Nome seemed very orderly, much improved, and more substantial in general appearance. It had been duly incorporated as a city. About a mile of the principal streets had been boarded over (a great improvement), though at that time, in front of our hotel, the horses sank belly-deep in muck and mud as of yore. The banner sign, "City Morgue," had now assumed more modest proportions; people who had wintered at Nome looked strong and well; and the doctors somewhat plaintively said that the camp had been "disgustingly healthy." The majority of the deaths were those of too venturesome, or poorly equipped, travelers or prospectors who had perished from cold. But the average individual who had spent the winter there had lived very comfortably, with plenty of good things to eat and drink, and I was informed that the place had been very gay "socially." Some were in fine feather, others hopeful, and but few discouraged.

One of the characters then at Nome, known and unmistakable from the Klondike down, was "Mother" Woods, in her sunbonnet, abbreviated skirts, and "mukluks" or native sealskin boots. A woman of middle age, she had participated in almost every gold stampede, enduring as much as a man; and she swore like a trooper. But in the winter she had nursed and cared for the sick and frozen with the greatest tenderness, it was said; in recognition of which a voluntary contribution had been made to enable her to appeal a case which in the court below had gone contrary to her mining interests. I had, of course, heard of "Scotch verdicts"; but during the winter months the Nome public had coined an expression new to me in referring to the "Scotch whisky decisions"; and, without regard to the possible ancestry of the learned court, it was a lamentable fact that its Scotch had been potent in making a rye business of justice.

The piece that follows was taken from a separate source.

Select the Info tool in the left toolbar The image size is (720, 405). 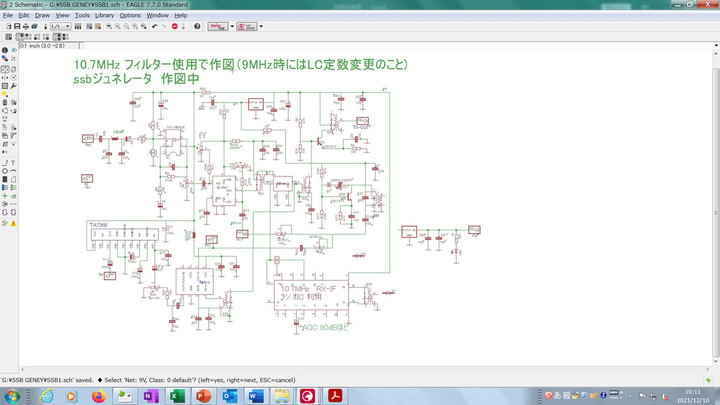(x=5, y=50)
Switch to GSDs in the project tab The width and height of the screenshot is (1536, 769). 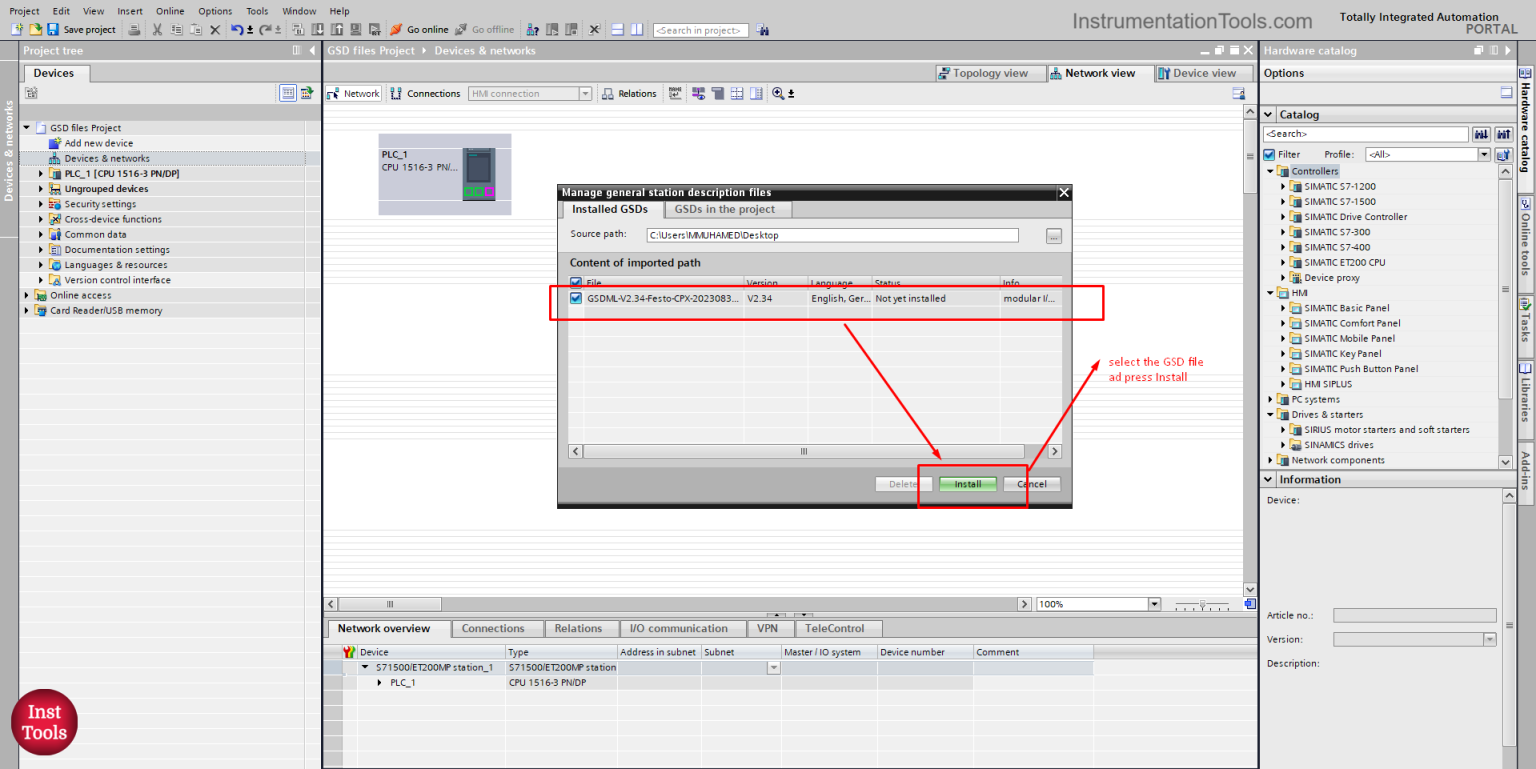pos(724,209)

W—— was heading for Solomon River,—about thirty miles distant on the coast east of Nome,—and, believing that he had a good opportunity to reach it with some friends on the Ruth, a steam-schooner, he gladly pulled out from Nome on the 27th of June, while we wished him the wealth of "King Solomon's mines."

The days passed by; the inhospitable weather continued; and still there was no certainty of getting into Golovin Bay to travel up the streams to Council City. It was becoming a rather serious matter, and it would have been natural for my partner to suppose that I either had been prevented from coming altogether or had been indefinitely delayed by some mishap. I had seen all the people I cared to see, was heartily sick of the town, and the Gold Hill Hotel, thinly partitioned and put up on the cardboard plan, was not running a very effective heating-plant.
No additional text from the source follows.